**ACTION ITEM**. From the listing below, restate word for word the lines from the line containing "Given: Expand the Popular Comments dropdown" down through the line containing "You are a computer-use agent.". Exclude pictures.

**EXTRACTED ENTRIES**.
------------------------------------
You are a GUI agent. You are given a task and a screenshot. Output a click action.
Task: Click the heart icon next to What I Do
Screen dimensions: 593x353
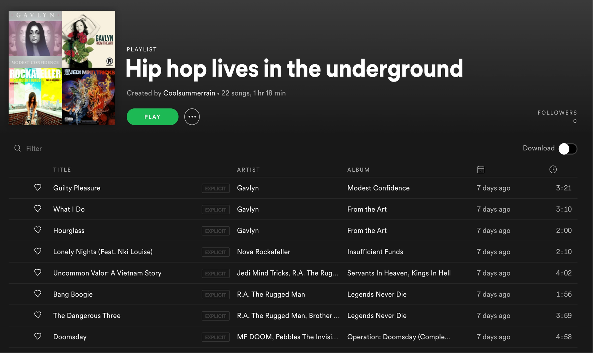[38, 209]
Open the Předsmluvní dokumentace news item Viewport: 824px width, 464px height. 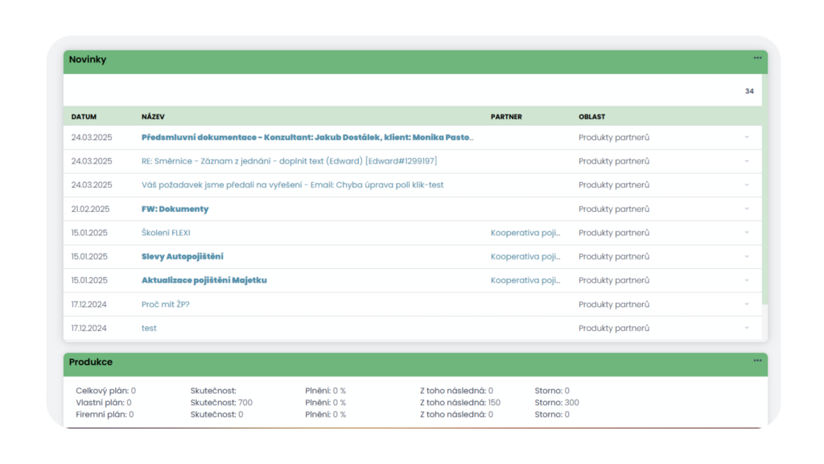[307, 138]
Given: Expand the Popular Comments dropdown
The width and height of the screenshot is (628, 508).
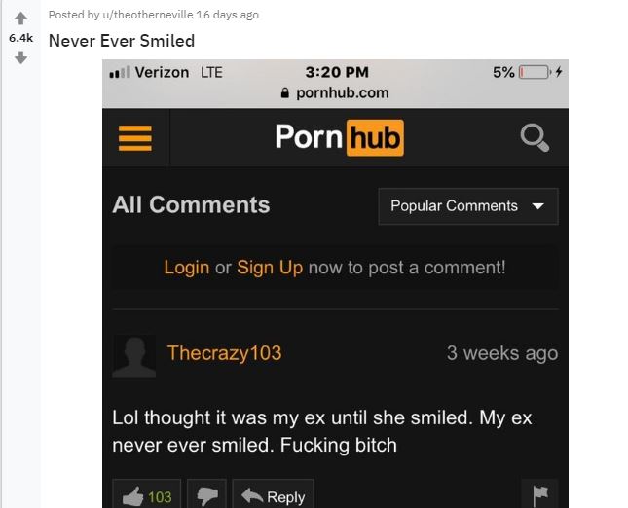Looking at the screenshot, I should pos(468,206).
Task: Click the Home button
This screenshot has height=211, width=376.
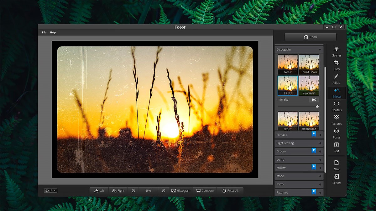Action: [310, 37]
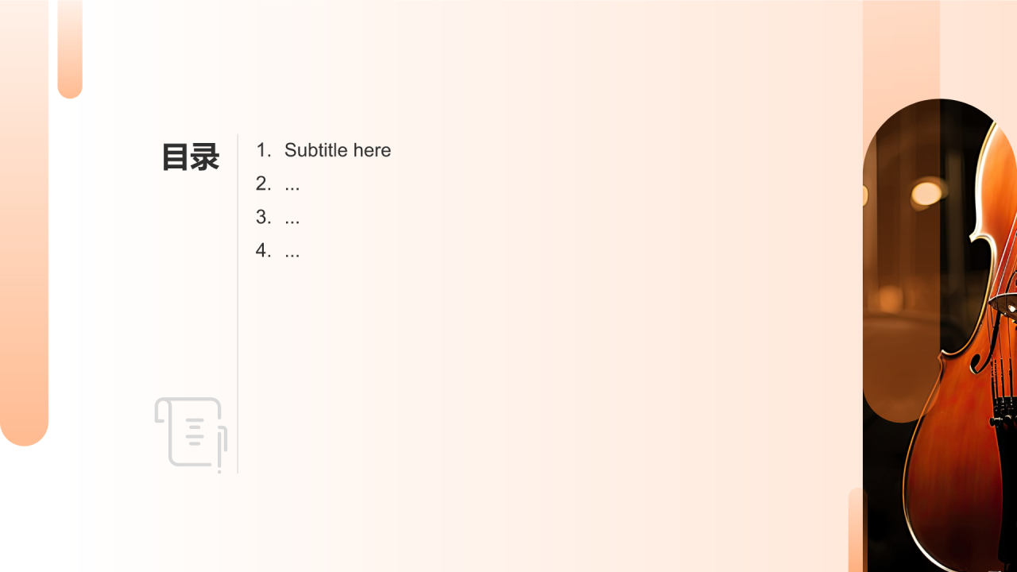Click the blurred glowing light in photo
Image resolution: width=1017 pixels, height=572 pixels.
coord(926,193)
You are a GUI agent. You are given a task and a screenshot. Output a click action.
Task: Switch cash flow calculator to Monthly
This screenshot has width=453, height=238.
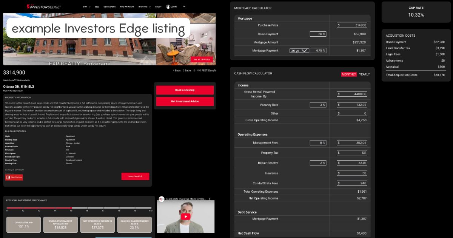pos(349,74)
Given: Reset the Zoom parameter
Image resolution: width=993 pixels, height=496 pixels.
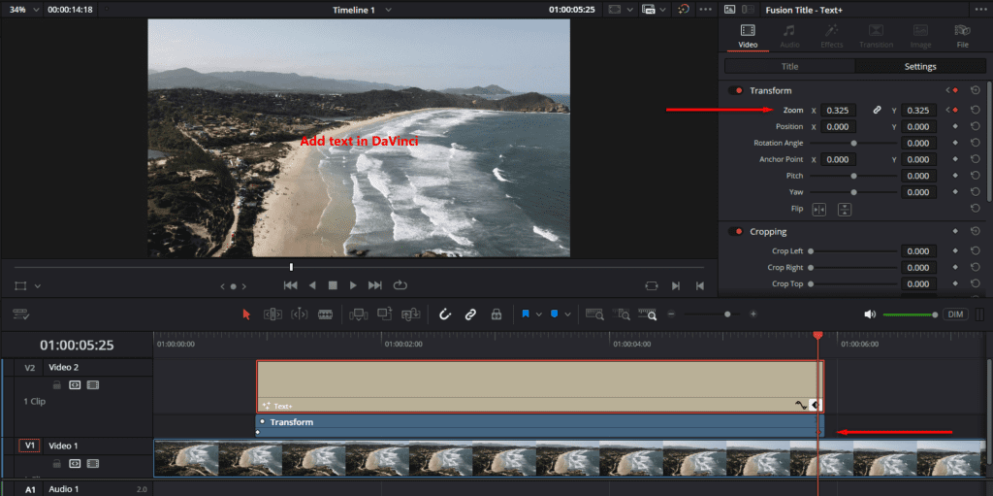Looking at the screenshot, I should tap(975, 111).
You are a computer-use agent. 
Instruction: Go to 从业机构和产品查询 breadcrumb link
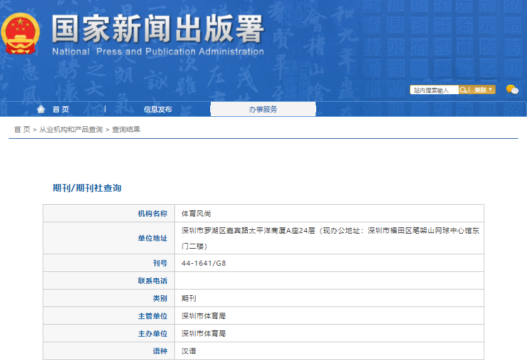point(71,129)
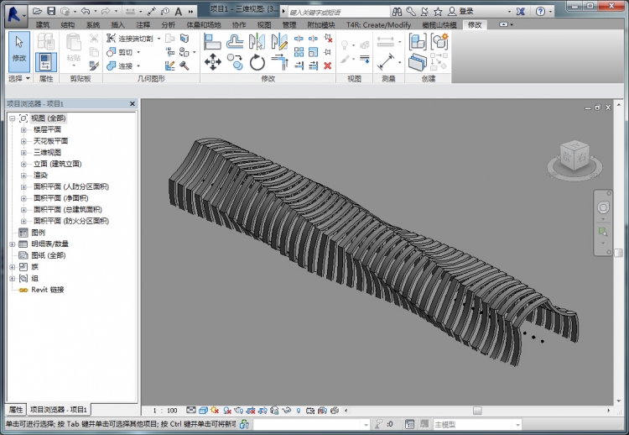This screenshot has height=435, width=629.
Task: Click the red X delete icon
Action: (327, 65)
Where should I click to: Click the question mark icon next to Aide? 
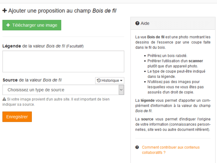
------------------------------------
**SOLUTION**.
Given: Expand the Popular Comments dropdown
The width and height of the screenshot is (628, 508).
Looking at the screenshot, I should pos(468,206).
Task: Click the Home button
This screenshot has height=211, width=376.
Action: [310, 37]
Click the blurred glowing light in photo
Image resolution: width=1017 pixels, height=572 pixels.
coord(926,193)
You are a GUI agent. You are given a task and a screenshot. Output a click action.
Task: Switch cash flow calculator to Monthly
This screenshot has width=453, height=238.
pos(349,74)
Given: Reset the Zoom parameter
Image resolution: width=993 pixels, height=496 pixels.
Looking at the screenshot, I should tap(975, 111).
You are a computer-use agent. 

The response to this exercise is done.